Then came the war. My generation was cut off nearly at the roots by the war, but I was lucky. I came back from the war. I came back to an empty house. My grandmother had died of starvation in the siege of Leningrad. Then came a communal apartment, six half-hungry years of medical school, falling in love, two children and the poverty of a Soviet doctor. But I was not alone in this. Everyone lived this way. Then there was my dissident period followed by exile. But Andrei [Sakharov] and I were together! And that was true happiness. …
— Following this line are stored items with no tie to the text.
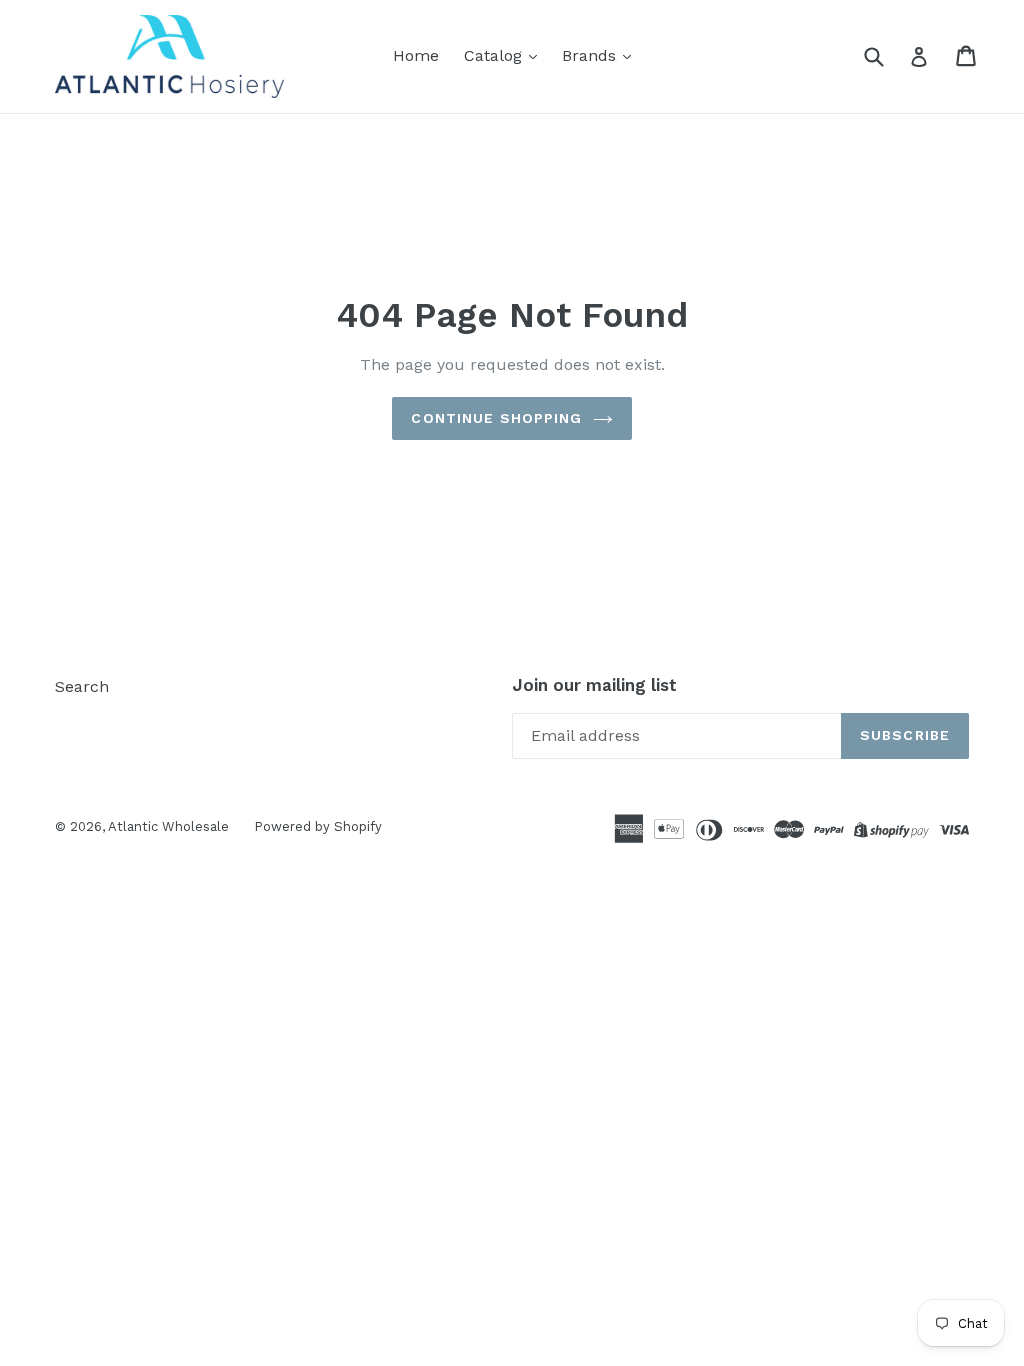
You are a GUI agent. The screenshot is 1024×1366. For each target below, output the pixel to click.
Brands (591, 55)
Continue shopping (496, 418)
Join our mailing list (594, 685)
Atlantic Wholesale (168, 826)
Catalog (495, 55)
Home (416, 55)
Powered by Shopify (318, 826)
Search (82, 686)
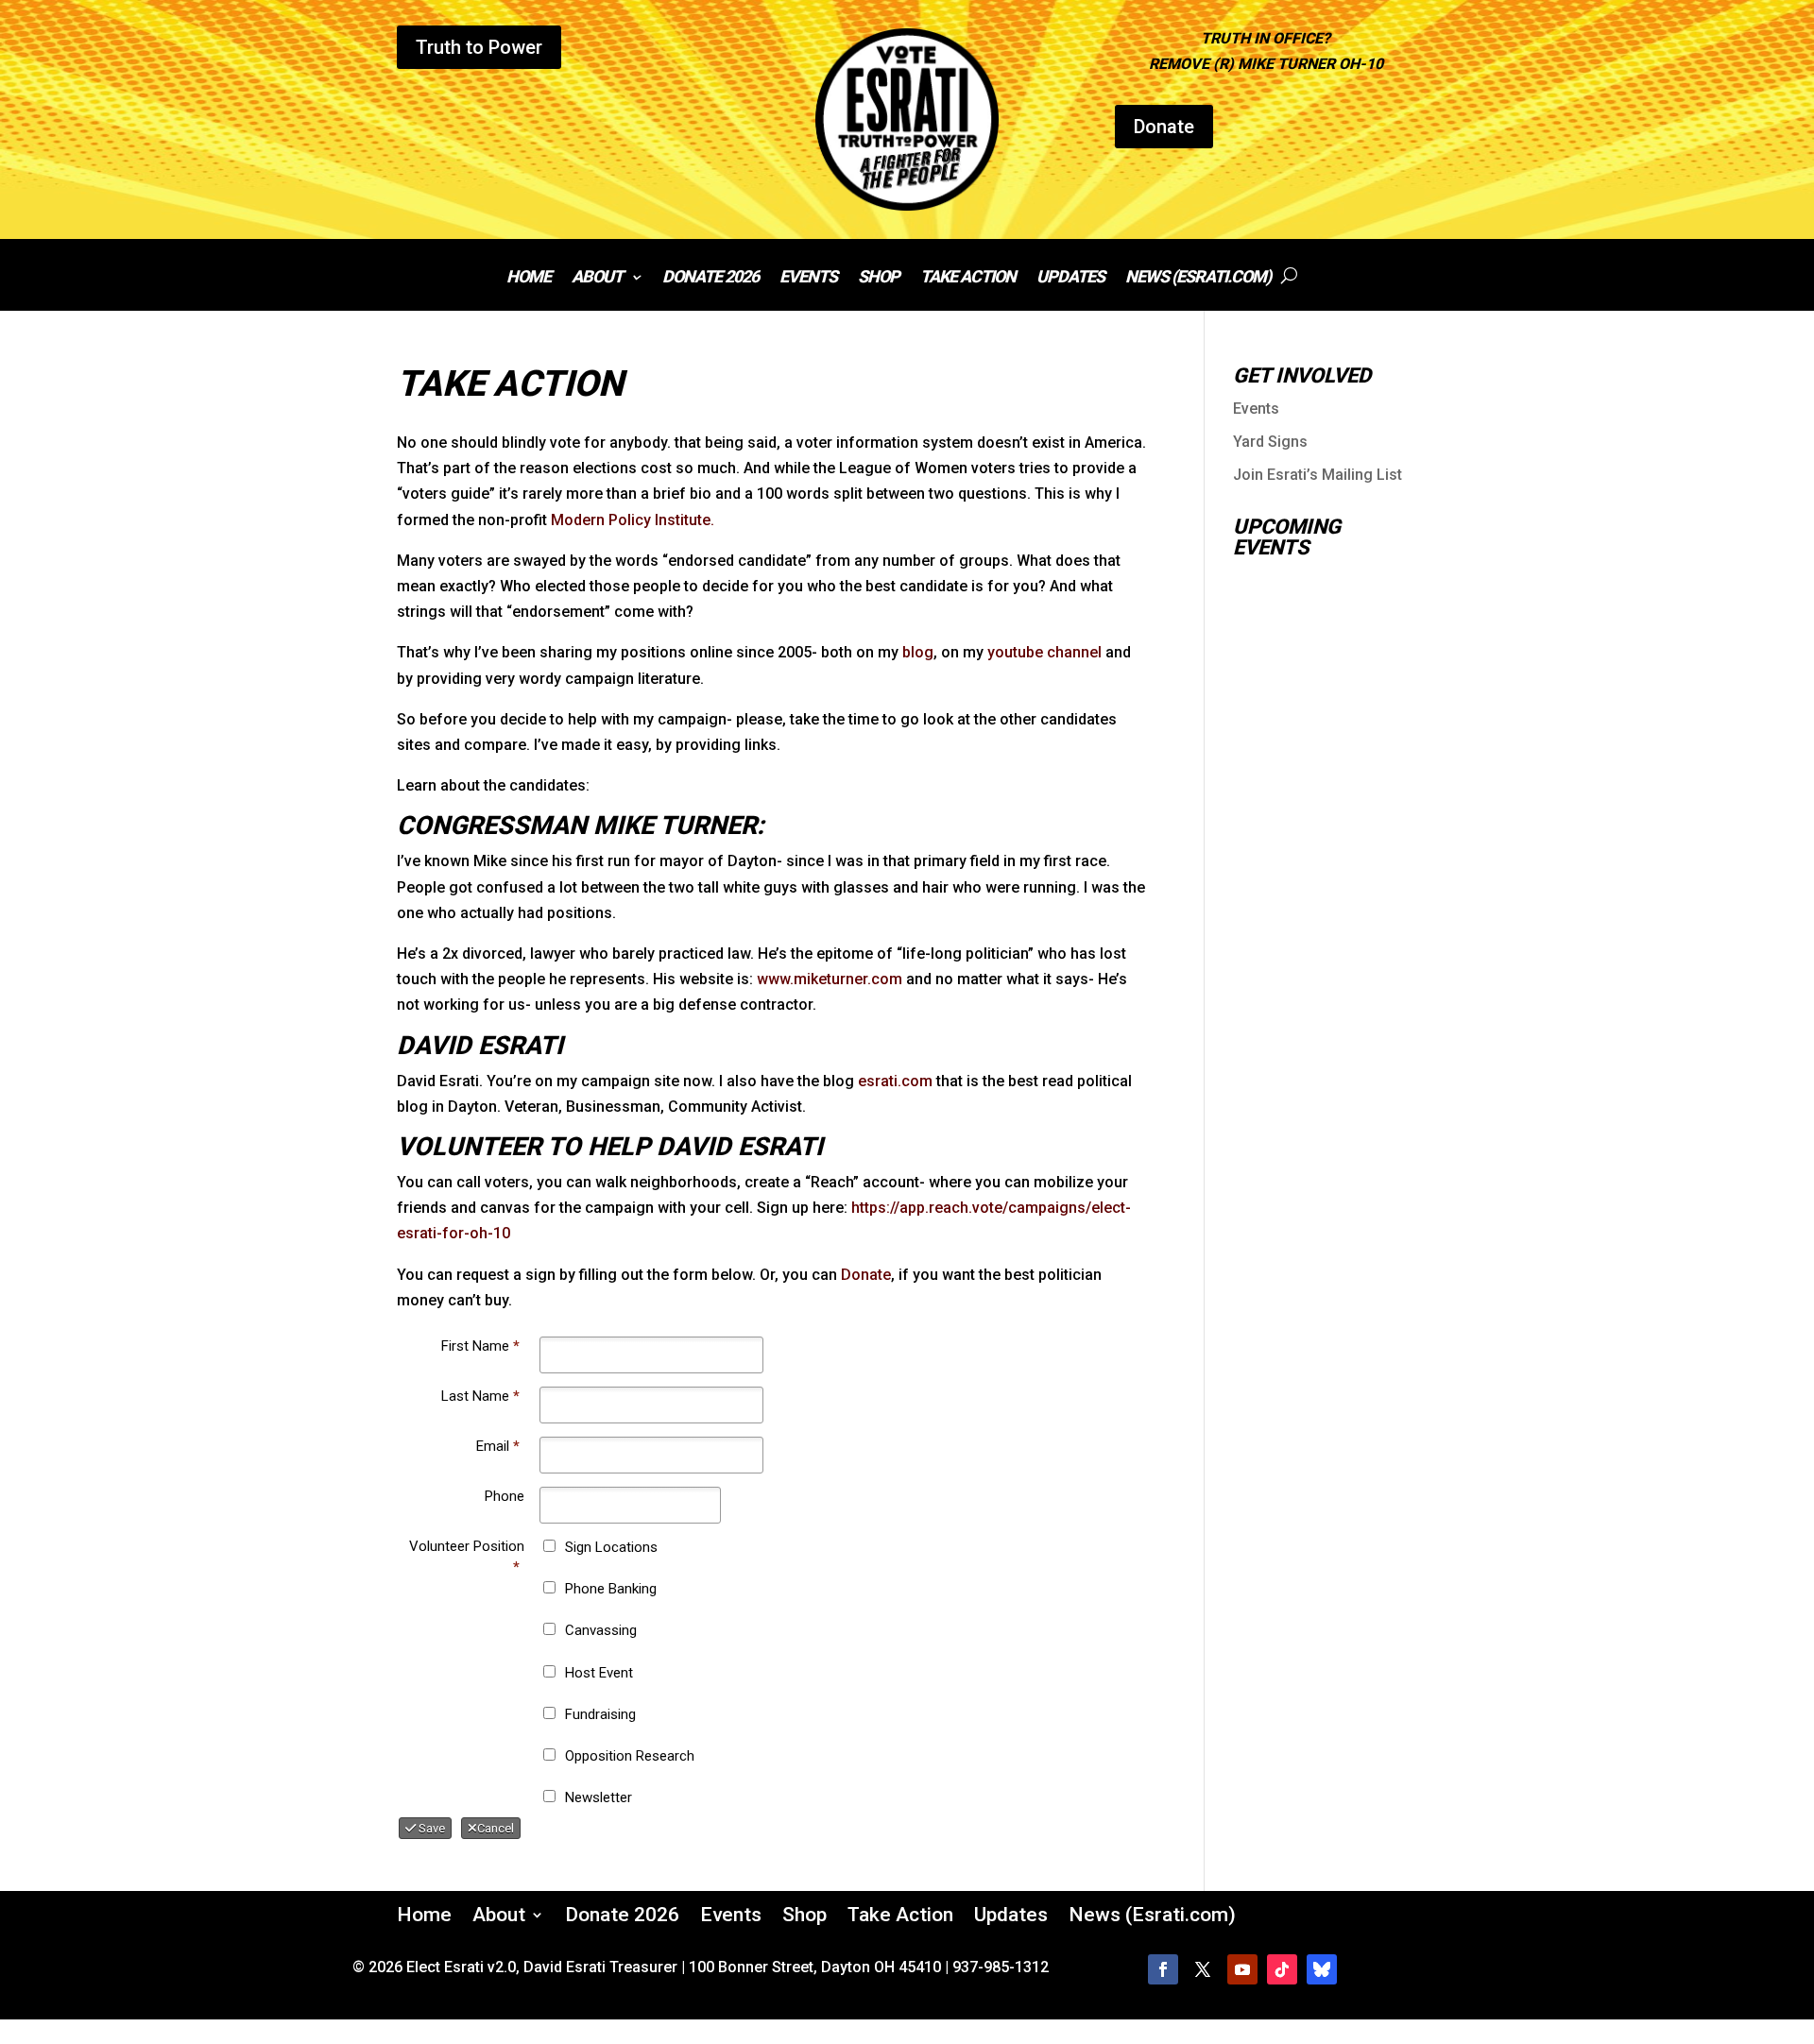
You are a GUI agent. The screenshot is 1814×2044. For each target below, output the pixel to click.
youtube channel (1044, 652)
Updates (1070, 278)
… And another question that has been a thorn for me for a long time. It’s a question for my human rights colleagues. Why doesn’t the fate of the Israeli soldier Gilad Schalit trouble you in the same way as does the fate of the Guantanamo prisoners?

You fought for and won the opportunity for the International Committee of the Red Cross, journalists and lawyers to visit Guantanamo. You know prison conditions, the prisoners’ everyday routine, their food. You have met with prisoners subjected to torture. The result of your efforts has been a ban on torture and a law to close this prison. President Obama signed it in the first days of his coming to the White House. And although he, just like president Bush before him, does not know what to do with the Guantanamo prisoners, there is hope that the new administration will think up something.

But during the two years Schalit has been held by terrorists, the world human rights community has done nothing for his release. Why? He is a wounded soldier, and fully falls under the protection of the Geneva Conventions. The conventions say clearly that hostage-taking is prohibited, that representatives of the Red Cross must be allowed to see prisoners of war, especially wounded prisoners, and there is much else written in the Geneva Conventions about Schalit’s rights. The fact that representatives of the Quartet conduct negotiations with the people who are holding Schalit in an unknown location, in unknown conditions, vividly demonstrates their scorn of international rights documents and their total legal nihilism. …

In his blog, Spengler looks at Iran’s prospects.

The Iranian exile journalist Amir Taheri, the dean of regime critics writing in the English language press, says that civil war is unlikely in Iran.  In the most convincing analysis I have seen to date, Taheri points out that Ahmadinejad has his back to the wall, while regime critics have the option of a comfortable exile. Ahmadinejad and his Revolutionary Guards will fight to the death and–more importantly–kill as much as they need to in order to keep power. Back in 1979, by contrast, it was the Shah and his supporters who preferred exile to bloodshed. He writes:

… In 1979 the ruling elite had little stomach for a fight. Many of its members had homes and investments abroad and thus were not forced to fight with their backs to the wall. Thousands of them just packed up and left. Now, however, the overwhelming majority of the ruling elite has no fallback position. …

Dana Milbank looked askance at the latest presidential presser.

… The use of planted questioners is a no-no at presidential news conferences, because it sends a message to the world — Iran included — that the American press isn’t as free as advertised. But yesterday wasn’t so much a news conference as it was a taping of a new daytime drama, “The Obama Show.” Missed yesterday’s show? Don’t worry: On Wednesday, ABC News will be broadcasting “Good Morning America” from the South Lawn (guest stars: the president and first lady), “World News Tonight” from the Blue Room, and a prime-time feature with Obama from the East Room.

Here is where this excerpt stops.